George Kanellis1, Manuela Mollejo2, Santiago Montes-Moreno1, Socorro-María Rodriguez-Pinilla1, Juan C Cigudosa1, Patricia Algara2, Carlos Montalban3, Estela Matutes4, Andrew Wotherspoon4, Miguel A Piris1

1 Spanish National Cancer Research Centre (CNIO), Madrid, Spain
2 Hospital Virgen de la Salud, Toledo, Spain
3 Hospital Ramon y Cajal, Madrid, Spain
4 Royal Marsden Hospital and Institute of Cancer Research, London, UK

Correspondence: Miguel A Piris, MD, Programa de Patologia Molecular, CNIO, Melchor Fernandez Almagro, 3 28029 Madrid, Spain. Phone: international + 34.917328000., Fax: internationa +34.912246923, E-mail: mapiris{at}cnio.es

ABSTRACT

Background: Splenic diffuse red pulp small B-cell lymphoma (SDRPSBCL) is an uncommon B-cell lymphoma, now recognized as a provisional entity in the 2008 update of the WHO Classification. Additional work is required to review this entity and establish its diagnostic features.

Design and Methods: We have retrospectively analyzed the disease features in a highly selected series of 17 cases patients diagnosed as splenic diffuse red pulp small B-cell lymphoma (SDRPSBCL).

Results: The median age was 65.5 years (range, 40–79 years) and there was a predominance of males (male/female ratio: 2.4). Clinical manifestations were mainly derived from splenomegaly. Splenectomy was the front-line treatment in 11 symptomatic patients; the remaining six received chemotherapy initially followed by splenectomy. After a mean follow-up of 72 months, the five-year OS was 93%.

All cases showed a purely diffuse pattern of splenic infiltration by monomorphous small cells with small round nuclei and pale cytoplasm. All bone marrow biopsies showed tumoral infiltration, with intrasinusoidal infiltration. Peripheral blood cells were small medium-sized, with clumped chromatin and round nuclear outline and villous cytoplasm.

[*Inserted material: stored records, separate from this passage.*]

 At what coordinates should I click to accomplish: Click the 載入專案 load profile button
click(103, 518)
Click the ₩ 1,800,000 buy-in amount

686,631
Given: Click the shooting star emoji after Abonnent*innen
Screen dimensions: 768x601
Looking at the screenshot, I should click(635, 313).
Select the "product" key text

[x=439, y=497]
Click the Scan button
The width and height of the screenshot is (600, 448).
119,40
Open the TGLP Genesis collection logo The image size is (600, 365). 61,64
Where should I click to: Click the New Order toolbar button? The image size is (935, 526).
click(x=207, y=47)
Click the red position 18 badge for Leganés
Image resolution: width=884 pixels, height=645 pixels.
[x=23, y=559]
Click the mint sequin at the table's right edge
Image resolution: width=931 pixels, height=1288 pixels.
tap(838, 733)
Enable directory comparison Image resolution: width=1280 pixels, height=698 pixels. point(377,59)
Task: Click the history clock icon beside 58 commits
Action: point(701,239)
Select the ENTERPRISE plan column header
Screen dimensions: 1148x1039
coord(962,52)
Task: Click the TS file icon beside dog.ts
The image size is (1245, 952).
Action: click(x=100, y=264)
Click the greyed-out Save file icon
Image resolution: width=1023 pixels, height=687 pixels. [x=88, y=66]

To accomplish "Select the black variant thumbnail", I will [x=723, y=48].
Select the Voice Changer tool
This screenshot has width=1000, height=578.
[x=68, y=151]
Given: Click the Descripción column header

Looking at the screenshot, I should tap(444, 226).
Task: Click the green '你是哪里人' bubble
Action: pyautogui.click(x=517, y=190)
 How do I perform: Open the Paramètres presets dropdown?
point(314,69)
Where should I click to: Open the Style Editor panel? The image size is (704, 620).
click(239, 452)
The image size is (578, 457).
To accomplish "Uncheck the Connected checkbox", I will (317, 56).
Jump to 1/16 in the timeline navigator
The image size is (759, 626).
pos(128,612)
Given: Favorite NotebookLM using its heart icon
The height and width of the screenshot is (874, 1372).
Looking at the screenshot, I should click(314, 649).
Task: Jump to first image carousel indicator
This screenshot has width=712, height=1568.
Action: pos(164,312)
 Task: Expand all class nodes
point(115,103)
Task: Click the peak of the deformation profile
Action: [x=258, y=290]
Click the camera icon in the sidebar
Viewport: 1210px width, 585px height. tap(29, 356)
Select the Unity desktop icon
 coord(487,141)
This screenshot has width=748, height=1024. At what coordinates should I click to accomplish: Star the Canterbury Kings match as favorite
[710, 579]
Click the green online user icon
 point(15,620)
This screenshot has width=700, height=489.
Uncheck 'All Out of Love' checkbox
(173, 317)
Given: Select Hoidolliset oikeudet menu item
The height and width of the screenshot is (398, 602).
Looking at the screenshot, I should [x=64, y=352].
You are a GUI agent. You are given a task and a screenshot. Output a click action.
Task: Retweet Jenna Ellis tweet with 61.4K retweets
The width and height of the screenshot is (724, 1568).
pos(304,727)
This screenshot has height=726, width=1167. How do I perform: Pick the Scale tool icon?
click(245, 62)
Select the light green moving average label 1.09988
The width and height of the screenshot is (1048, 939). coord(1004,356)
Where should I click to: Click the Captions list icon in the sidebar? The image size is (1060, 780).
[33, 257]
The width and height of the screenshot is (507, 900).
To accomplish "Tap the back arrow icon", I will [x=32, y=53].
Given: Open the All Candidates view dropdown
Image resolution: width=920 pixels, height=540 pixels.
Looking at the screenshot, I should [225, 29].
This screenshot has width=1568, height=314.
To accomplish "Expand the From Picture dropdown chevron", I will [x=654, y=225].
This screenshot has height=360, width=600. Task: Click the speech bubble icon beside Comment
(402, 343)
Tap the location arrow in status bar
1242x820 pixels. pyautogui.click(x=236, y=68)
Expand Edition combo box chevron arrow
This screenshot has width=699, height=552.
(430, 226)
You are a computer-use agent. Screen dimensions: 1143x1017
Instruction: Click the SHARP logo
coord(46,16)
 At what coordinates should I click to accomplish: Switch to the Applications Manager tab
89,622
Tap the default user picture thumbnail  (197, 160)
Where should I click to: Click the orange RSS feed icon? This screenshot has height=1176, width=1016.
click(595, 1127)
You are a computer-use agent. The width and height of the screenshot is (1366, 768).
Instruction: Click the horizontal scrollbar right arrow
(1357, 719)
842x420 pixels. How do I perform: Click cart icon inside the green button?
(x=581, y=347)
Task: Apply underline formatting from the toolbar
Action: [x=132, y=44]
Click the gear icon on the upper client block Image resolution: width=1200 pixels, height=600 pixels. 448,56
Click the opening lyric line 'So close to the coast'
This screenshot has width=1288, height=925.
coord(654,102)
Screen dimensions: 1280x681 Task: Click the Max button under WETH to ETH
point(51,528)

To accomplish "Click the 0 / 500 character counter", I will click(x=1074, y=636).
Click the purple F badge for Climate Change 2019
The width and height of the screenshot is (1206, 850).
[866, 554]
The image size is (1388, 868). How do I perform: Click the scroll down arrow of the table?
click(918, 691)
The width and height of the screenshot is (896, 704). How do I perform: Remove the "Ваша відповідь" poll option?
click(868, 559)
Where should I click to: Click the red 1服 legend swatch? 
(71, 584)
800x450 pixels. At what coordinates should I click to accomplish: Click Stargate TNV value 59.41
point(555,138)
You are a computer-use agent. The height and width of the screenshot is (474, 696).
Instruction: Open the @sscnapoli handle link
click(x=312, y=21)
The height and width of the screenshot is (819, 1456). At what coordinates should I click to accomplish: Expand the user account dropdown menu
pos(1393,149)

Neoplastic cells had a CD20+, CD23–, bcl6–, Annexin A1– phenotype, with frequent expression of DBA44+ (15/17) and IgG (10/15). FCM data had a B-cell phenotype (CD19+, CD20+, CD22+) with FMC7 (10/11) and CD11c (5/8) expression. Clonal IgH rearrangement studies in four cases showed IgVH mutations in all cases, without VH1.2 usage.

Conclusions: Our data suggest that SDRPSBCL is a distinct entity with morphological and immunophenotypic features that differ from those of other splenic lymphomas.

Key words: Splenic lymphoma, leukemia, villous cells.